> _What to produce_:
Copy out the lines of the records below without any changes, starting at the line that contains "The width and height of the screenshot is (507, 258)." and ending at the line that contains "click(189, 192)".

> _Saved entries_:
# # # #
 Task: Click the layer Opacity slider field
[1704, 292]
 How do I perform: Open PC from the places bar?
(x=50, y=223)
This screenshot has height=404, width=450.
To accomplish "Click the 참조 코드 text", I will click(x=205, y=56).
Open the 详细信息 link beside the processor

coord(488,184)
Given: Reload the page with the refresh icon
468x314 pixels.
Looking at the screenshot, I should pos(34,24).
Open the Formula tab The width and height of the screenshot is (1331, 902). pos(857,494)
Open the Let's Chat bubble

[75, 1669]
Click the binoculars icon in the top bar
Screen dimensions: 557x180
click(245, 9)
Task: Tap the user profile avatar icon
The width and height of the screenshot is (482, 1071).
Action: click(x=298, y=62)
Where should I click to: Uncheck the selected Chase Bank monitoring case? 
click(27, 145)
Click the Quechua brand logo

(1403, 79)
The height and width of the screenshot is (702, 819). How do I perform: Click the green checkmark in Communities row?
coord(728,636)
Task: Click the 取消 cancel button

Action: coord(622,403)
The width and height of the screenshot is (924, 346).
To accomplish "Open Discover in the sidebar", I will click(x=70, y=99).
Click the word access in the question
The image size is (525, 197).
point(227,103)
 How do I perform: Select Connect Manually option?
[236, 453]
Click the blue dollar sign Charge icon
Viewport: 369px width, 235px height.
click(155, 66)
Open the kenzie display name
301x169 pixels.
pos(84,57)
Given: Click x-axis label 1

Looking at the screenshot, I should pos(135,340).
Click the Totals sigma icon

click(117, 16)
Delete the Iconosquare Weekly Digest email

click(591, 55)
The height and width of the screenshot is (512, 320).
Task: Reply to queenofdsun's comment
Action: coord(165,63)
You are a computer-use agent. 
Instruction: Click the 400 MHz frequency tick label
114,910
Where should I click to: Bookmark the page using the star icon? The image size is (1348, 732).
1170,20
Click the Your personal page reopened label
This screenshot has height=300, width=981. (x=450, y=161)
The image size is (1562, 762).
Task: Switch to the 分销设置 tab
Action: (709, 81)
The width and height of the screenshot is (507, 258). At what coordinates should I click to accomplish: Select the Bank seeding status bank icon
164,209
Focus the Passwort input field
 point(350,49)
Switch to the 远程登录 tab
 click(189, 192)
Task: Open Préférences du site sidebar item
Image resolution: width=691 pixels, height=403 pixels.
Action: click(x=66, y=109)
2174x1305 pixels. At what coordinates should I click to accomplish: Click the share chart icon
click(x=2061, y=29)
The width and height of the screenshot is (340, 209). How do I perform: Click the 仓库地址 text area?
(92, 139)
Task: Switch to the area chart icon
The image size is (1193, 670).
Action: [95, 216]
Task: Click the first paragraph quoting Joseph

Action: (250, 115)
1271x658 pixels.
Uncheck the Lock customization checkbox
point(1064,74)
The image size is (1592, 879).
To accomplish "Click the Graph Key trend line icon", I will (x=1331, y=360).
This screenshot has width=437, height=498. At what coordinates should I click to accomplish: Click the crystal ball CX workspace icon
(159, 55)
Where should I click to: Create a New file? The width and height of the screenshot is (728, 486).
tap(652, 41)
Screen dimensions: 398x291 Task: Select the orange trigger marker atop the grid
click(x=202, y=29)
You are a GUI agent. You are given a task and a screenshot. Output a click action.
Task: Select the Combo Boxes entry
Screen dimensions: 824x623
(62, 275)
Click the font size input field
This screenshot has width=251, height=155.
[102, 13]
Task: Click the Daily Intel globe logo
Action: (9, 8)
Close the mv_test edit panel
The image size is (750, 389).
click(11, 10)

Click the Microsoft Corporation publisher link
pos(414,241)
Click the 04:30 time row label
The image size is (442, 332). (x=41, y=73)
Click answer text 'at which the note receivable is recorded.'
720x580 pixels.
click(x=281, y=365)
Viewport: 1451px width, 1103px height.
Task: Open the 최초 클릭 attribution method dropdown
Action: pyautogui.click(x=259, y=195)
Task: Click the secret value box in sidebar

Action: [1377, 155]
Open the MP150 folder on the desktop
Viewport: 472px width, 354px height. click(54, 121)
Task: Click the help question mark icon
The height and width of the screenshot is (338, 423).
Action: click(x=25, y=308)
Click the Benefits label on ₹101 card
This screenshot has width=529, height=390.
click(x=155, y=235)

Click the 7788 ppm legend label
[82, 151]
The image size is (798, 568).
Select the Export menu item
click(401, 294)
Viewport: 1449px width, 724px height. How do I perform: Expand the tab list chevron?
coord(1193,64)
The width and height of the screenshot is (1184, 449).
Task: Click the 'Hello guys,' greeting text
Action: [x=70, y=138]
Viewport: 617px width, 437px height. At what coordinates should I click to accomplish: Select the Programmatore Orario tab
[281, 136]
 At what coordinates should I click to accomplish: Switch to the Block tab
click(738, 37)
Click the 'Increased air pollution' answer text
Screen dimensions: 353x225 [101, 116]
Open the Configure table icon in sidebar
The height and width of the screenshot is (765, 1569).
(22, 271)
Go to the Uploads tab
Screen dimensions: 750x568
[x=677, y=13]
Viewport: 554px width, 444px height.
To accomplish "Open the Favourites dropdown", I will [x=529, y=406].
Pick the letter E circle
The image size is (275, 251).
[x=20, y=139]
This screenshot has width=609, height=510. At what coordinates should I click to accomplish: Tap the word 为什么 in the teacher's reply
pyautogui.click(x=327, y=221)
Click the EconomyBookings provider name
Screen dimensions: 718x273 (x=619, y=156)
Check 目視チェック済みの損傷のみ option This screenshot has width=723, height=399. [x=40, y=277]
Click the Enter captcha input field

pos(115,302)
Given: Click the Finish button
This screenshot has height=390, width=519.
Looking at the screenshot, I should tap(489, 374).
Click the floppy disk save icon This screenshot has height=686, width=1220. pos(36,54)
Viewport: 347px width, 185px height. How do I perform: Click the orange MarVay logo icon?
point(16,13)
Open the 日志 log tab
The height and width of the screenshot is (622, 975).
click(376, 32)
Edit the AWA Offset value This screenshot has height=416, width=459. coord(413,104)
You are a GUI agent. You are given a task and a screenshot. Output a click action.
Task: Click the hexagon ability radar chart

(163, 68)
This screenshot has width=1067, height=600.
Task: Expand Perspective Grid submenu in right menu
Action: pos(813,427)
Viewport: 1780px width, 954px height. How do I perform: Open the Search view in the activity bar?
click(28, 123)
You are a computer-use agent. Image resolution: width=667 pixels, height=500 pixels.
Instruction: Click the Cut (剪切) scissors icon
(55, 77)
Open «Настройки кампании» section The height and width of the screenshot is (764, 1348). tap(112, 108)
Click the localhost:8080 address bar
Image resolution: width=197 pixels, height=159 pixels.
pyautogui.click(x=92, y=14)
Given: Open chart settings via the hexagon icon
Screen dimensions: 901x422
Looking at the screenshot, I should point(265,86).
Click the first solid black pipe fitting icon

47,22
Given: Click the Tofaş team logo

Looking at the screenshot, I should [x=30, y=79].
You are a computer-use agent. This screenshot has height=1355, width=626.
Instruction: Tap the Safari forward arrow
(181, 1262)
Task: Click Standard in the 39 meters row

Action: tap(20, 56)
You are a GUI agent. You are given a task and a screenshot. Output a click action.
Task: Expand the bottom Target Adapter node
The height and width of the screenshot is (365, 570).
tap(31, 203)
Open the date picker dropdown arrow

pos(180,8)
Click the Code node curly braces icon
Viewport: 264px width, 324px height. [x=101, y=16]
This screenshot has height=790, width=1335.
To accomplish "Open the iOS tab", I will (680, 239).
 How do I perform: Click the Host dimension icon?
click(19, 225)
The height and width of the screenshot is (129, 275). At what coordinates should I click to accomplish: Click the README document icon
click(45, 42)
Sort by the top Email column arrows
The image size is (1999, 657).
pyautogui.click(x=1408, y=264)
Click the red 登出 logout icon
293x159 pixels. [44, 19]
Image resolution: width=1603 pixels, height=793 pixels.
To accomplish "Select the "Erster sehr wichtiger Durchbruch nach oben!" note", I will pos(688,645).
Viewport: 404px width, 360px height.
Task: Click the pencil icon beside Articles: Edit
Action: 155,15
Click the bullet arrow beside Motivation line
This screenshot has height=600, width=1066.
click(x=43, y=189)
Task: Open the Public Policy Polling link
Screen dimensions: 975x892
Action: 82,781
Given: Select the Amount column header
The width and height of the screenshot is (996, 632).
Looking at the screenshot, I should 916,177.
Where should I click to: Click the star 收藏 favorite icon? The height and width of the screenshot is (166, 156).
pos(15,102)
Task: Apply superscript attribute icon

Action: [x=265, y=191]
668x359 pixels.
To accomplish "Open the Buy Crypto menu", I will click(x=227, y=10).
# # # #
> _The result_:
The width and height of the screenshot is (507, 258). At what coordinates should I click to accomplish: Select the Bank seeding status bank icon
164,209
Focus the Passwort input field
 point(350,49)
Switch to the 远程登录 tab
 click(189, 192)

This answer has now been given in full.